I have a python script which checks in a particular folder if there are changes. To be more precise, I'm waiting for a new JSON file containing hours. If this JSON file appears, a function is called to schedule a task with the schedule library.
The created task run a spider at the scheduled hour.
The issue comes from me having multiple hours in my JSON file. The same spider is called multiple times (as many times as we have rows in the JSON file) and the program raises a ReactorNotRestartable error. The spider is called from the schedule.run_pending
row.
I'm pretty sure that the issue comes from multiple calls of the same spider because the program achieves the first step of the scraping (the first hour with the first URL), but it doesn't work for the second one.
I don't know how can I handle this reactor issue, can you give me some inputs?
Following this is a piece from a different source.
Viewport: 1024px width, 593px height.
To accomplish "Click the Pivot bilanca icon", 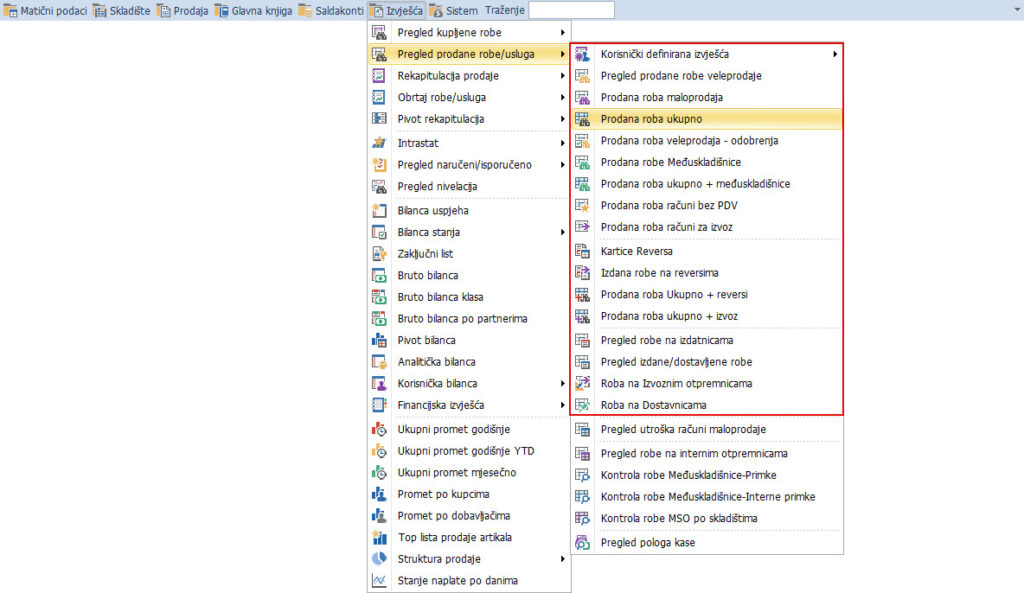I will pyautogui.click(x=379, y=341).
Watchdogs module to monitor the repository
try:
#get json hours
hours = get_all_starting_hours('../data/output/result_debut.json')
logger.info(hours)
#get json urls
urls = get_all_urls('../data/output/result_debut.json')
logger.info(urls)
for hour, url in zip(hours, urls):
#schedule pour chaque url la tâche pour l'heure donnée
logger.info(hour)
logger.info(url)
# schedule scraping task
schedule.every().day.at(str(hour)).do(job_that_executes_once, url, process_settings=None)
while True:
logger.info('dans le while')
#run scheduled task
schedule.run_pending()
time.sleep(1)
except Exception as e:
logger.debug(str(e))
Schedule
def job_that_executes_once(url, process_settings):
logger.add("../data/logs/schedule_{time}.log")
logger.info('job a été lancé')
#run spider
run_MySpider(url)
return schedule.CancelJob
Spider
class MySpider(scrapy.Spider):
name = "enchere_detail"
logger.add('../data/logs/Spider_{time}.log')
def __init__(self, **kwargs):
super(MySpider, self).__init__(**kwargs)
self.start_urls = [kwargs.get('url_start')]
logger.info(self.start_urls)
def parse(self, response):
logger.info('debut du parse')
yield{
'fin_vente': response.css('span.stats-heure-fin::text').get(),
'url' : response.url
}
def run_MySpider(url):
process.crawl(MySpider, url_start = url)
process.start()
The error is
line 754, in startRunning
raise error.ReactorNotRestartable()
twisted.internet.error.ReactorNotRestartable
Thank you